I was tired so I tried to get more sleep, but I still felt flat, my friend and I had heard of Kundalini yoga class so we went along. My next blog will be about this unusual experience as it was very different to a regular Hatha yoga class. I was yawning all the way through the class, what is a spiritual soldier to do mid wobble? So the very unusual yoga class finished, my friend loved it, I was very unsure, a bit too much arm waving and funny music for me, I went to bed early. The next morning I felt like a different person, I stepped out of bed and said thank you, I bounded around the house shouting my affirmations, I felt alive, I felt great, I AM BACK!! Phew, I was beginning to worry there that all this spiritual practice had gone to waste and i was never going to feel good ever again. That day I also had a gap between clients but I didn't feel like my world was going to end because of it, I meditated I wrote a list of things to put in my wish box. I came up with the idea for this blog, I feel clearer, I am still on track, I feel better than I did before. So what happened?
When we clear out the emotional baggage there has to be a shift, a shift in energy and perception. I think the arm waving yoga class helped me release this pent up energy & frustration. I had forgiven myself and for some reason this dip made things that were not great feel terrible. Being quiet in work and struggling with the direction of my business had made me feel super frustrated, but now I no longer feel I need to be in control, I let go and I hand everything over to a power much greater than I. I thought I had already done this but it wasn't enough. I needed to let go some more. I have realised I need to take more care of myself to get more rest. I learnt that from the wobble comes more clarity, I am full of energy yet I am calm, I have become clearer on my goals. I had lost sight of 'the present' and what amazing things I have accomplished over the last 4 years. When I think of the things I wrote about in my letters they do not make me feel bad anymore,I have released the attachment to the feelings I used to feel when I thought about these events, now they are just things that happened in my past, no longer things that happened that made me feel guilty, bad, ashamed of myself. I do not get that tight ball in my stomach that signifies not good feeling, a feeling of guilt about who I was many years ago. Was the wobble because of the forgivness work? Who knows, I'm pretty sure that when we have a wobble like this we step up on the spiritual ladder, to move forwards we need to clear out some rubbish and make space for more light. I am grateful for these past experiences for they have made me who I am today.

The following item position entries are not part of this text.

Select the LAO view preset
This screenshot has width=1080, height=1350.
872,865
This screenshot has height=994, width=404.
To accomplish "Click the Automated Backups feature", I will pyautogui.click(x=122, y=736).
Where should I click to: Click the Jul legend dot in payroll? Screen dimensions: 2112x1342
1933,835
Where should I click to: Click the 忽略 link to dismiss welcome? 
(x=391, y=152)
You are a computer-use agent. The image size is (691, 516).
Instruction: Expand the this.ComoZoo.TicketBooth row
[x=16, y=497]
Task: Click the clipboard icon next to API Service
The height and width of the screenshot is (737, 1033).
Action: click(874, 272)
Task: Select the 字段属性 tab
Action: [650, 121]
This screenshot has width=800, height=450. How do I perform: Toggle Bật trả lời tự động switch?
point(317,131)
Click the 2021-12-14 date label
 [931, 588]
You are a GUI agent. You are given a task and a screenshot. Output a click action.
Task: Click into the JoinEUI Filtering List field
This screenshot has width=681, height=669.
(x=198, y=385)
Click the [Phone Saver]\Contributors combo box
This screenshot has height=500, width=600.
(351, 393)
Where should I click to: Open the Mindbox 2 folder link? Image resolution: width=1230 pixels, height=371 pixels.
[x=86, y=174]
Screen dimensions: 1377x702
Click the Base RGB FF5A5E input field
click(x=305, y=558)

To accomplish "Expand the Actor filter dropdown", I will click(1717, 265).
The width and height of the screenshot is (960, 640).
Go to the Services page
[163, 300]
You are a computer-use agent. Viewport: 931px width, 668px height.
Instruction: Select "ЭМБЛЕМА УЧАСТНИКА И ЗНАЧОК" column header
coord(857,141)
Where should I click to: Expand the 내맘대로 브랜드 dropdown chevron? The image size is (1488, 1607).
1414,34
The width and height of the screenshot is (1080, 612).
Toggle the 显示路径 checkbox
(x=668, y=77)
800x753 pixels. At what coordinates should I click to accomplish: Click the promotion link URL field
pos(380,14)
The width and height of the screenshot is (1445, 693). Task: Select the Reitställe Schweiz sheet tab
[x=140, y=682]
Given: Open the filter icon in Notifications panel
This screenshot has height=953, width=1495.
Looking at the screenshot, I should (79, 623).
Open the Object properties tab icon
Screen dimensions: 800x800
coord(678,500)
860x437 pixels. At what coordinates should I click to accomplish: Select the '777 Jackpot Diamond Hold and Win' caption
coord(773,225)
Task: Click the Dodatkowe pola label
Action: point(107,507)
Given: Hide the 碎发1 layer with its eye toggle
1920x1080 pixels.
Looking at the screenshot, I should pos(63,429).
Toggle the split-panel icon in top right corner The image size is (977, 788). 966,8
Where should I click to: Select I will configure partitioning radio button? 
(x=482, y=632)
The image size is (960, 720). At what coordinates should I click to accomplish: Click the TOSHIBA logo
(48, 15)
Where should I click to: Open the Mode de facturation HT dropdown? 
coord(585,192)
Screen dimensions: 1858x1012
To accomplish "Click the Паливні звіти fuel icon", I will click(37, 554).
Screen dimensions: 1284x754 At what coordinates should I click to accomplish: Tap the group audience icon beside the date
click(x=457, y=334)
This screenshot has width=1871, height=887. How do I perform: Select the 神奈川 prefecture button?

Wobble Wednesday or week may come again but I will recognise this and accept it for what it is, it is growth, a shift. All of us on this spiritual path have them. A fabulous quote a heard today is - 'The wound is the place where the light enters you' – Rumi. I was wounded and another small aspect of my psyche is healed. How do you pick yourself up from a wobble? I think it's individual, ask the angels, do a card reading, look for the signs, go to a crazy kundalini yoga class, talk to a like minded friend, take a walk in nature, It will come to an end and this is how growth occurs, release the old patterns and look for miracles. Wobbles are good, even though they don't feel like it at the time, let that stuff go, let go of the guilt, of feeling bad about a situation that happened, it does not serve you, move onwards, move upwards be the best you can be, keep on spiritual soldier, keep on the world needs your light.